Jueves 16 de marzo


La subasta se quedó a medias

El Gobierno no pudo terminar el proceso de privatización de ingenios, porque a los inversionistas no les pareció atractivo comprar todas las acciones del ingenio Jiboa. En la subasta, Chanmico se vendió totalmente

Lourdes Méndez
El Diario de Hoy

El proceso de privatización de ingenios no se pudo concluir en la reciente subasta azucarera. El Gobierno, que había decidido vender las acciones que poseía en Chanmico y Jiboa, sólo pudo traspasar al inversionista la totalidad de las acciones del primer ingenio.

La demanda del público se volcó totalmente sobre Chanmico, de tal forma que las seis mil 752 acciones se vendieron como "pan caliente". La transacción duró menos de una hora.

La suerte fue diferente para el INJIBOA. El inversionista sólo decidió comprar 360 acciones de un total de 571 mil 889 acciones. Obviamente, el resto de las acciones prosigue en manos del Gobierno, representado por la Corporación Salvadoreña de Inversiones (CORSAIN).

Por lo anterior, el denominado proceso de privatización de ingenios y plantas de alcohol, iniciado mediante la aprobación de dicha Ley en agosto de 1994, aún no concluye.

El objetivo de la Ley es claro: permitir que los ingenios azucareros queden operando en un 100% en manos del sector privado.

La privatización

Bajo ese contexto, el Instituto Nacional del Azúcar (INAZUCAR) tenía que vender los cuatro ingenios que administraba: El Carmen, La Magdalena, Chaparrastique y Chanmico.

Sin embargo, logró vender los tres primeros, mientras Chanmico lo traspasó totalmente a manos privadas hasta el 2 de marzo de este año, tras vender el 3.80% de las acciones que tenía. La privatización de dicho inmueble arrancó en 1997.
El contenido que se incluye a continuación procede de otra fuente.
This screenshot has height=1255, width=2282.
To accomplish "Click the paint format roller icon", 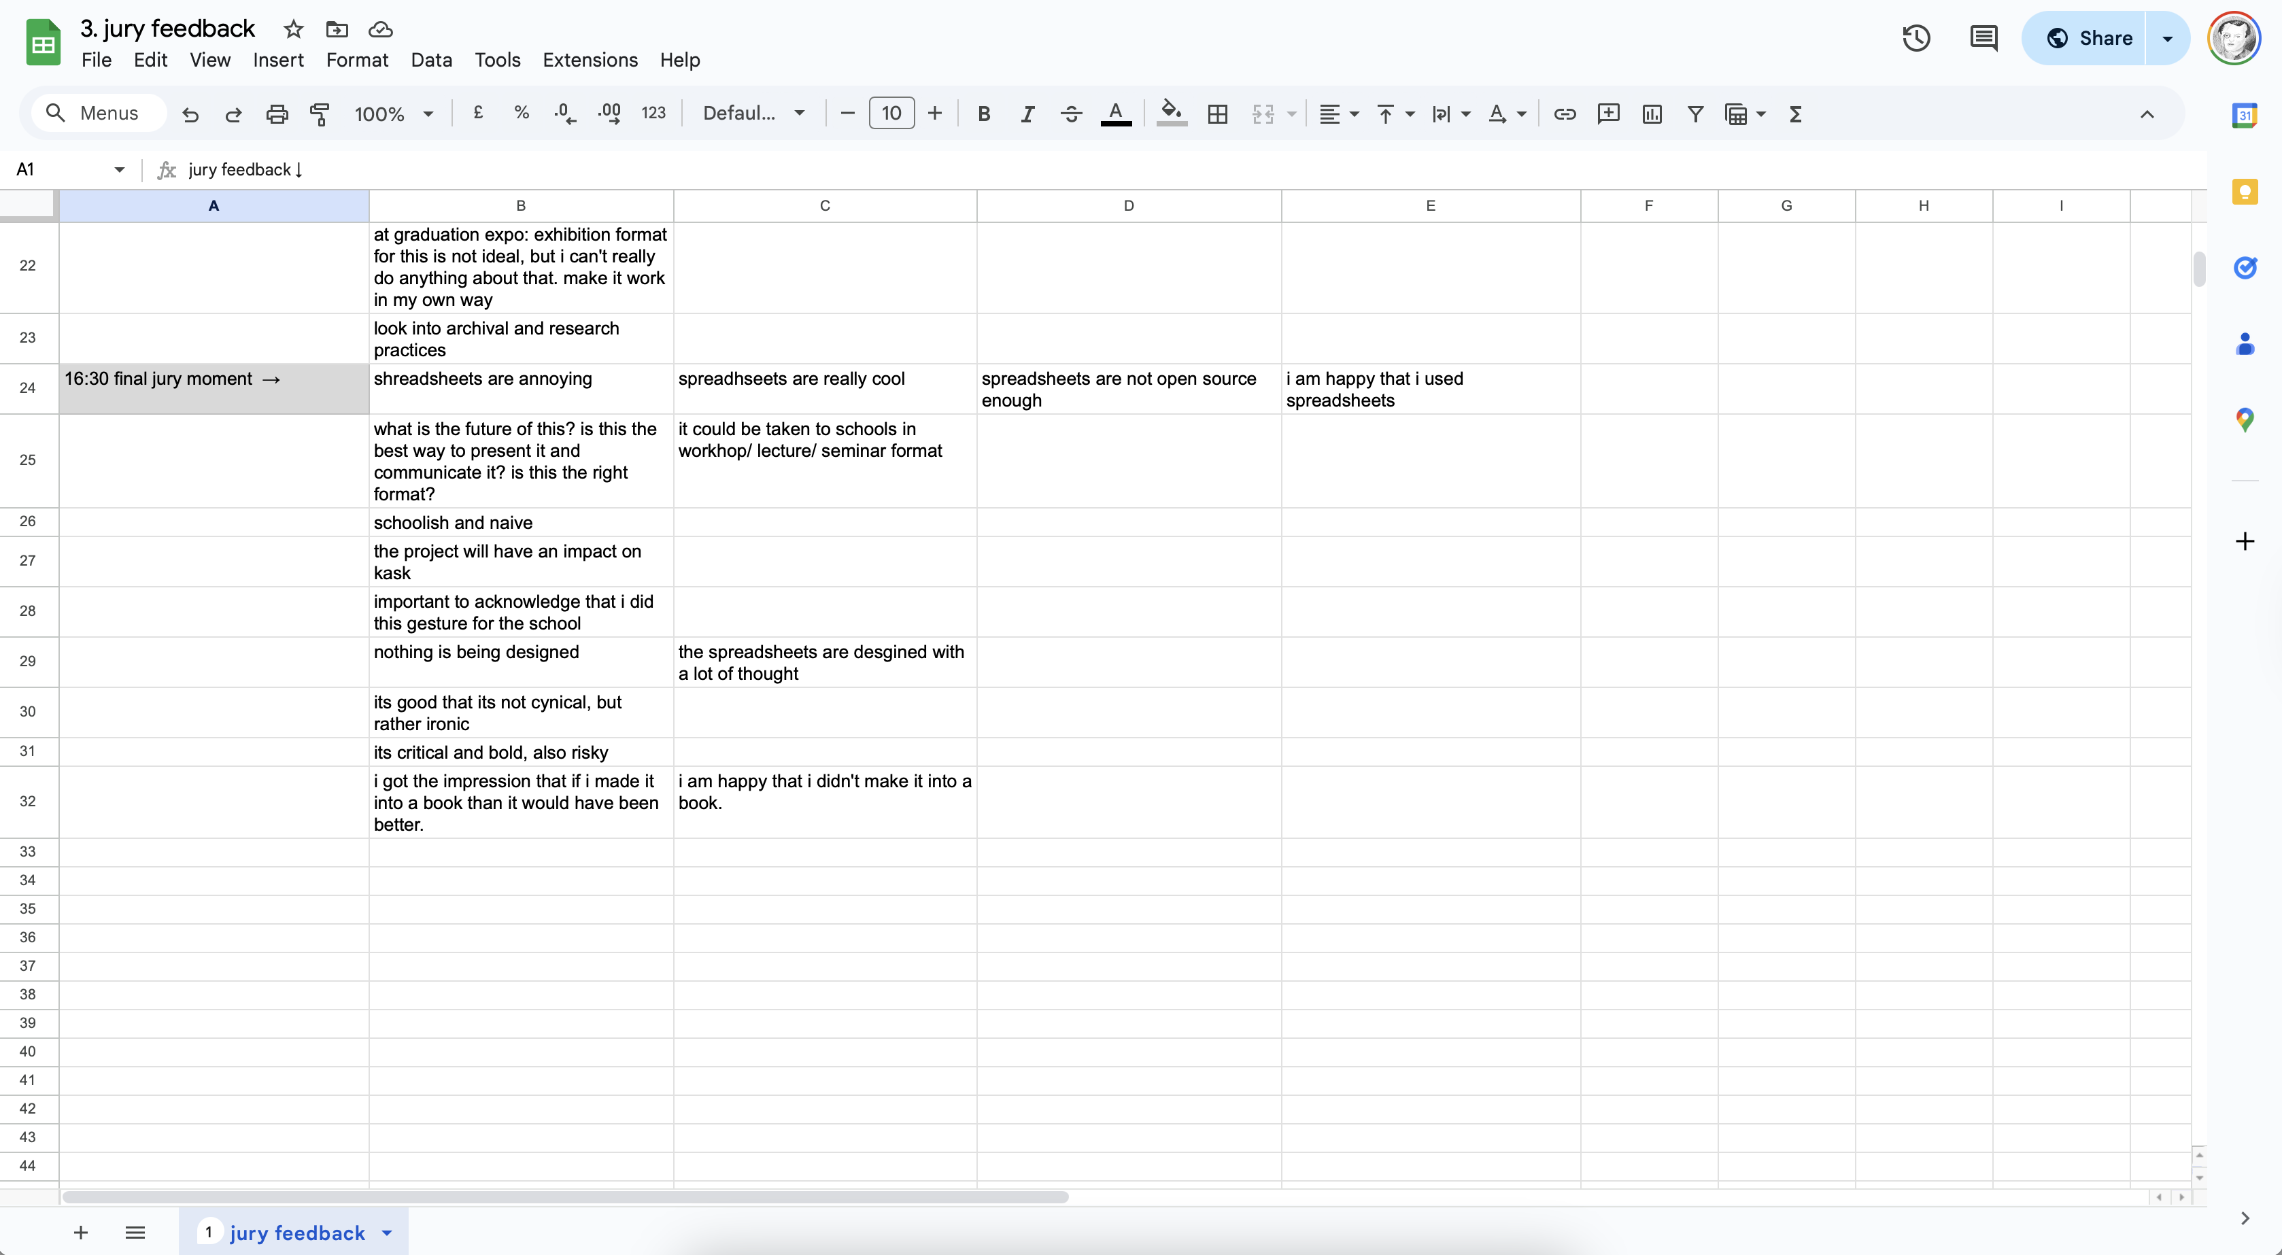I will (x=320, y=113).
Pero, además de INAZUCAR, CORSAIN administra el ingenio Jiboa. La entidad estatal aún es dueña del 29% del valor total del inmueble.

Ingresos percibidos

Por la venta de las siete mil 112 acciones, el Estado percibió 616 mil 719 colones. Los recursos se destinan al Fondo General de la Nación, que es manejado por el Ministerio de Hacienda.

Queda pendiente de colocarse el remanente de las acciones que aún posee el Gobierno en el INJIBOA.

Pero, ¿cuál fue la razón porque no se vendieron todas las acciones? Mario Enrique Olivares, coordinador del proceso de privatización, explicó dos razones de peso: la caída de los precios internacionales del azúcar y el desorden en el mercado interno generado por el ingenio El Carmen.

"Esos fueron los motivos por los cuales el inversionista está temeroso en la agroindustria azucarera", recalcó Olivares.

No obstante, ambas causas son consideradas coyunturales. El Gobierno espera que en los próximos tres meses las condiciones en el mercado (interno y externo) hayan mejorado.

¿Por qué en los subsiguientes tres meses? Se prevé ese plazo porque hasta entonces la Ley de privatización permite al Gobierno montar una nueva subasta pública. Se espera para entonces tener éxito.

La venta, paso a paso

Mario Olivares explicó que el primer lote de las acciones de Chanmico se vendió a ¢90.50 cada una. El precio base por acción era de ¢73.17. Subió un poco, por la puja de los inversionistas.

La misma suerte en el precio no le sonrió al resto de acciones. Es decir que un mil 752 acciones se vendieron al precio base (¢73.17).

De esa forma, se cerró con broche de oro el traspaso de la propiedad al sector privado: los inversionistas, dijo Mario Olivares.

El caso de INJIBOA

Las expectativas de venderlo todo se frustraron cuando al abrir el primer lote de acciones del INJIBOA, los inversionistas pidieron a CORSAIN partir el lote.

La entidad estatal accedió poner a "puja" u oferta, sólo dos mil 500 acciones. De ellas, sólo compraron 360 acciones al precio base. Es decir, ¢100.17 por cada una. Al final se cerró la subasta. Quedaron pendientes para la futura venta 571 mil 529 acciones, que por ahora siguen en manos del Gobierno

Olivares explicó que en el caso del INJIBOA, CORSAIN tendrá que ordenar una nueva auditoría externa para que determine, en ese momento, cuál es el precio base que tendrá cada acción.

Sin embargo, para evitar que en la futura venta queden acciones, lo ideal es que la Asamblea Legislativa reforme la Ley de Privatización, dijo Olivares.

La razón: autorizar que se vendan las acciones a precio de mercado y no al valor contable, que las hace más caras.